We used three different methods to understand feature importance:

1. **Built-in Feature Importance (Random Forest)**
   - Based on tree structure (mean decrease in impurity)
   - Fast and model-specific

2. **Permutation Importance**
   - Based on actual prediction performance
   - Model-agnostic

3. **SHAP Values**
   - Based on game theory (Shapley values)
   - Provides both global and local explanations

### 13.2 Why Consensus Matters

Features that rank highly across **all three methods** are most reliable because:
- ✅ Not artifacts of a single method
- ✅ Important from both structural and predictive perspectives
- ✅ Robust to different ways of measuring importance

### 13.3 Agricultural Insights

The most important features tell us:
- Which environmental/soil factors most affect yield
- Where farmers should focus management efforts
- Which measurements are most critical for yield prediction

In [None]:
# Compare feature importance rankings across all three methods
# Rationale: Features that are consistently important across multiple methods
# are most reliable for making decisions

print("=" * 80)
print("COMPARISON OF XAI METHODS")
print("=" * 80)
print("\nComparing top features across all three explanation methods...\n")

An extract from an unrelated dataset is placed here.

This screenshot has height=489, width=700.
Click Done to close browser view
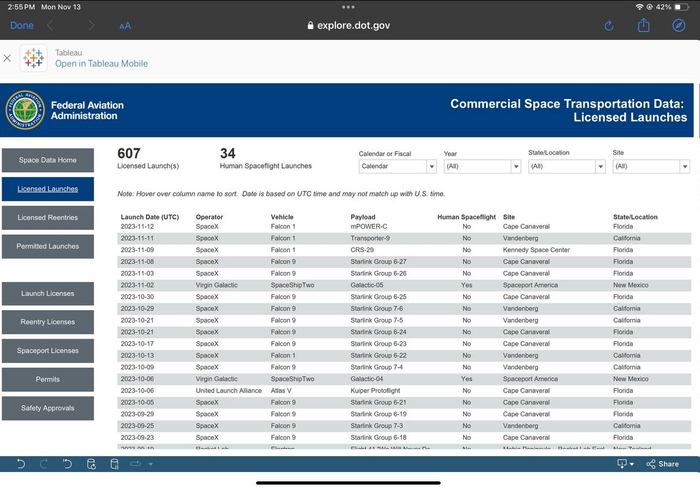tap(21, 26)
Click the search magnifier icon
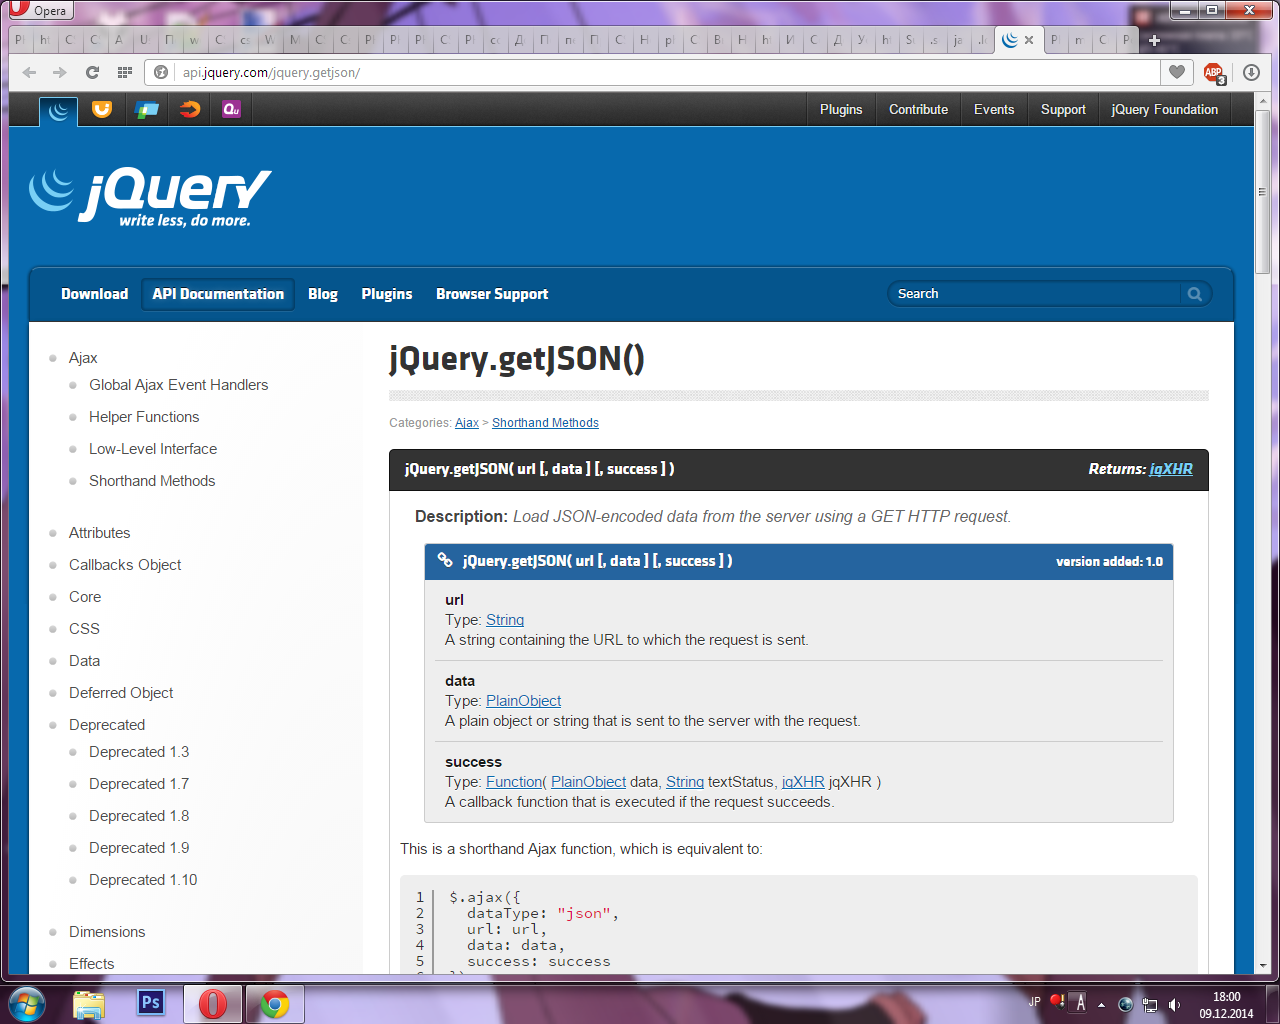Image resolution: width=1280 pixels, height=1024 pixels. pos(1194,294)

# Get top 20 features from each method
if best_model_name in ['Random Forest', 'Gradient Boosting', 'Decision Tree']:
    builtin_top = set(feature_importance_df.head(20)['Feature'])
else:
    builtin_top = set()

perm_top = set(perm_importance_df.head(20)['Feature'])
shap_top = set(shap_importance.head(20)['Feature'])

# Find features that appear in all three methods
if builtin_top:
    consensus_features = builtin_top & perm_top & shap_top
    print(f"\n🎯 CONSENSUS FEATURES (Top 20 in ALL 3 methods): {len(consensus_features)}")
    print("=" * 60)
    print("These features are consistently important across all explanation methods.")
    print("They are the most reliable indicators of crop yield.\n")
    
    for feat in sorted(consensus_features):
        print(f"  ✓ {feat}")
    
    # Features in at least 2 methods
    two_methods = (builtin_top & perm_top) | (builtin_top & shap_top) | (perm_top & shap_top)
    two_only = two_methods - consensus_features
    print(f"\n\n⭐ STRONG AGREEMENT (Top 20 in 2 out of 3 methods): {len(two_only)}")
    print("=" * 60)
    for feat in sorted(two_only):
        print(f"  • {feat}")
else:
    # Only compare permutation and SHAP
    consensus_features = perm_top & shap_top
    print(f"\n🎯 CONSENSUS FEATURES (Top 20 in BOTH methods): {len(consensus_features)}")
    print("=" * 60)
    for feat in sorted(consensus_features):
        print(f"  ✓ {feat}")

# Create detailed comparison table for top 10 features
print("\n\n📊 DETAILED COMPARISON - TOP 10 FEATURES")
print("=" * 80)

# Get ranks for each method
comparison_data = []

# Get union of top 10 from all methods
if builtin_top:
    all_top = set(feature_importance_df.head(10)['Feature']) | \
              set(perm_importance_df.head(10)['Feature']) | \
              set(shap_importance.head(10)['Feature'])
else:
    all_top = set(perm_importance_df.head(10)['Feature']) | \
              set(shap_importance.head(10)['Feature'])

for feat in all_top:
    row = {'Feature': feat}
    
    # Built-in importance rank
    if builtin_top:
        try:
            rank = feature_importance_df[feature_importance_df['Feature'] == feat].index[0] + 1
            row['Builtin_Rank'] = rank
        except:
            row['Builtin_Rank'] = '>20'
    
    # Permutation importance rank
    try:
        rank = perm_importance_df[perm_importance_df['Feature'] == feat].index[0] + 1
        row['Perm_Rank'] = rank
    except:
        row['Perm_Rank'] = '>20'
    
    # SHAP importance rank
    try:
        rank = shap_importance[shap_importance['Feature'] == feat].index[0] + 1
        row['SHAP_Rank'] = rank
    except:
        row['SHAP_Rank'] = '>20'
    
    comparison_data.append(row)

comparison_table = pd.DataFrame(comparison_data)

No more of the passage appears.